The Federal Reserve is widely expected to keep its options open while maintaining low interest rates after it concludes its two-day meeting Wednesday and releases an update on the economy looking ahead.

There is essentially no chance the members of the Federal Open Market Committee, which sets most central bank policy, will raise interest rates above the historically low range -- 0%-0.25% --where they’ve been for over three years now.

“Obviously they’re going to stay pat. There will be no change to monetary policy,” said Peter Cardillo, chief market economist at Rockwell Global Capital. “We’ll continue to get the same rhetoric.”

Cardillo said the Fed will likely acknowledge “slightly weaker” economic growth, but won’t hint at how they are leaning in terms of another round of fiscal easing.

Earlier this year U.S. labor markets looked to be strengthening and there was talk among analysts and investors that the Fed should reconsider its pledge to keep interest rates low for another two and a half years at minimum.

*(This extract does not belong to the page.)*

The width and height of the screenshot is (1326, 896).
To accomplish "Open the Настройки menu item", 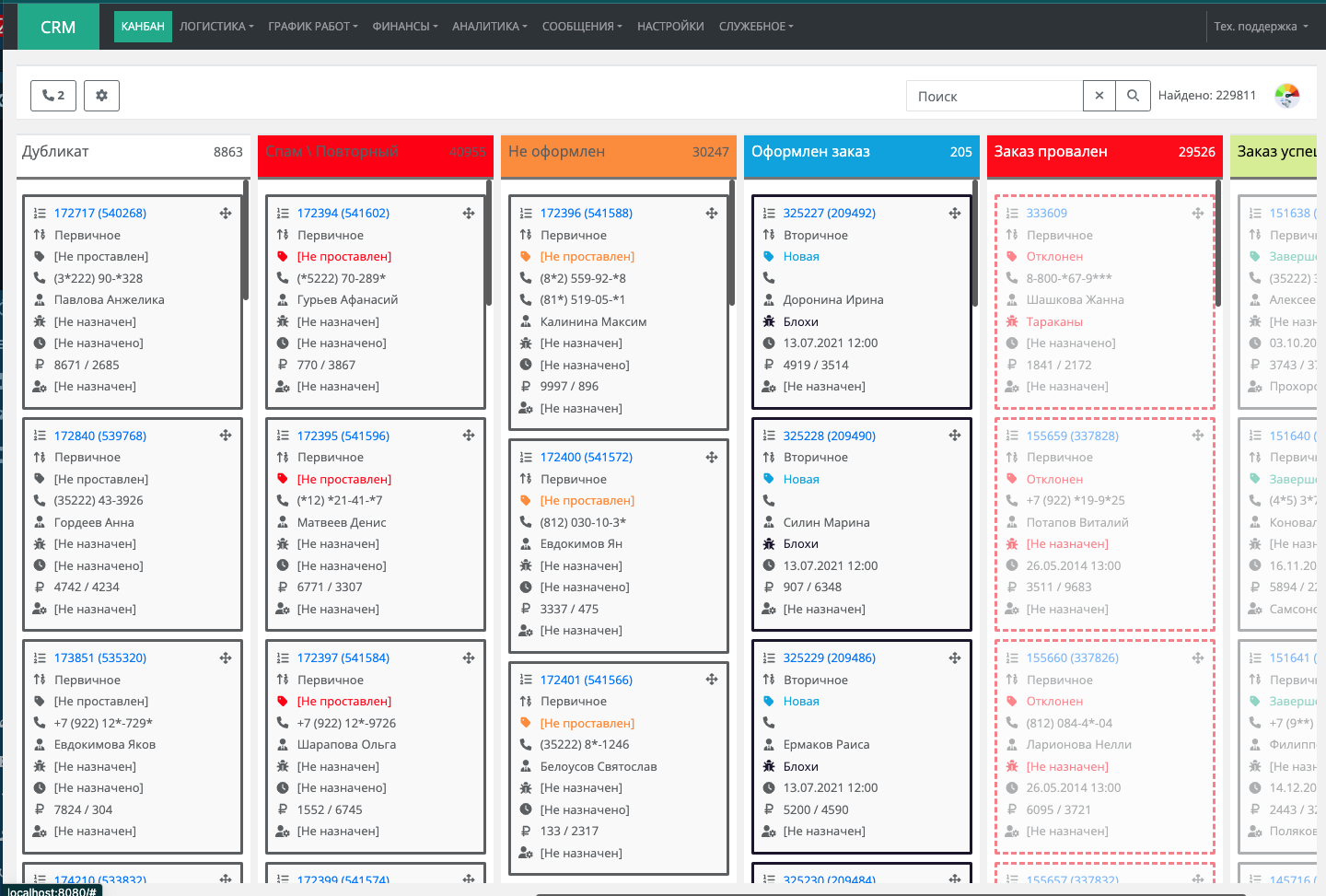I will coord(670,27).
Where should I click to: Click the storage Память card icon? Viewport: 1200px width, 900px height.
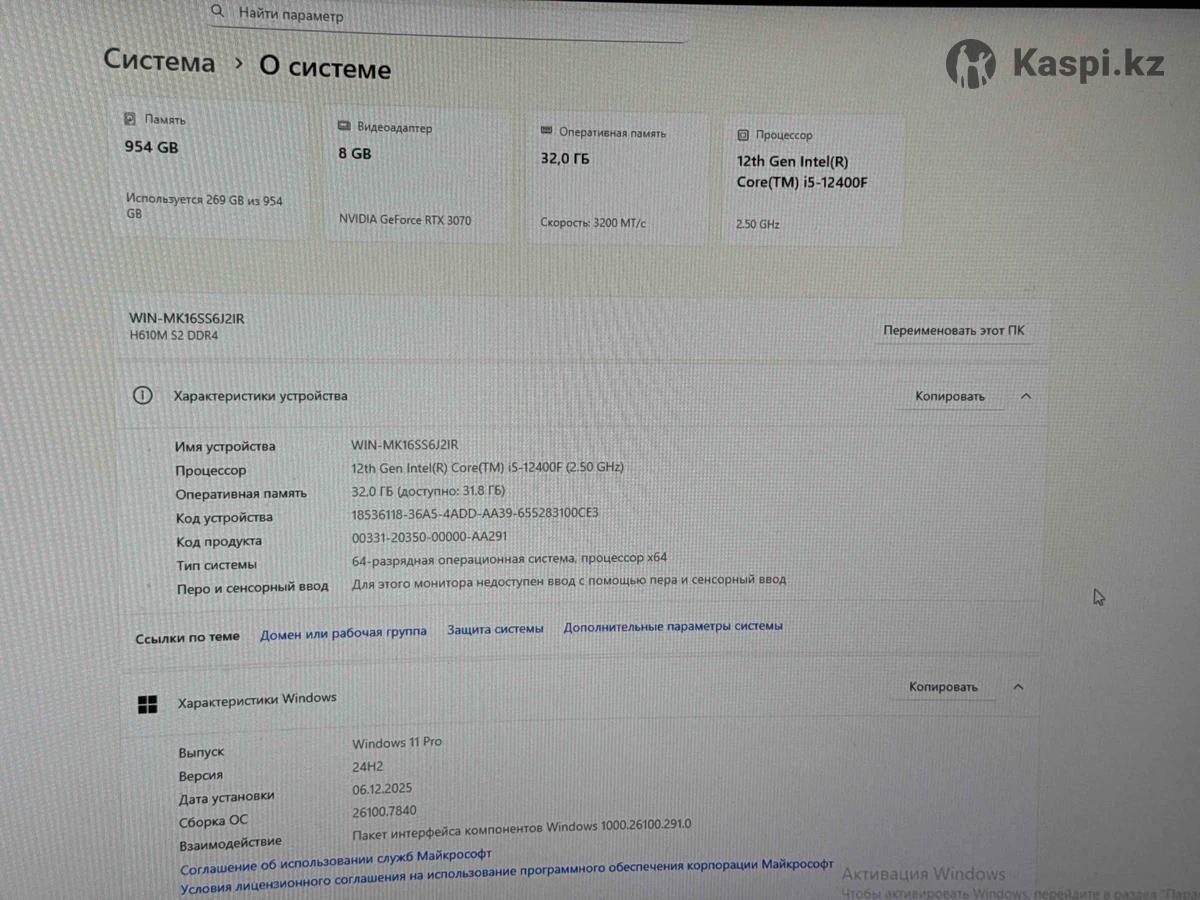coord(130,118)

Recent jobs data, however, has indicated that the labor markets recovery might not be as strong as earlier believed. Consequently, it’s extremely unlikely Fed members are considering moving interest rates higher any time soon.

Moreover, the disappointing March jobs report which showed that a mere 120,000 jobs were created last month (well below expectations) has rekindled speculation that the Fed might consider additional fiscal easing in the form of another round of bond purchases. The Fed has purchased $2.3 trillion in U.S. bonds since the fiscal crisis of 2008 in an effort to pump liquidity into the U.S. economy.

Despite the lousy numbers, the unemployment rate remained at 8.2%, an economic anomaly tied to the fact that many thousands of Americans are no longer looking for work, which means they aren’t counted as part of the unemployed.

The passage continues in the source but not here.